— Task goal —
Lines with the word "screenshot" are the answer; copy each of them from the data below.

— Material supplied —
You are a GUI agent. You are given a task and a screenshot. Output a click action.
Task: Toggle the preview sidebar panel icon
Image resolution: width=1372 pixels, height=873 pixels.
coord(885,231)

...

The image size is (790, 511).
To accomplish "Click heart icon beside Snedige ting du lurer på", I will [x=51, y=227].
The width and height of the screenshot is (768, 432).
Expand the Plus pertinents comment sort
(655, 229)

— Result of this task —
You are a GUI agent. You are given a task and a screenshot. Output a click action.
The width and height of the screenshot is (768, 432).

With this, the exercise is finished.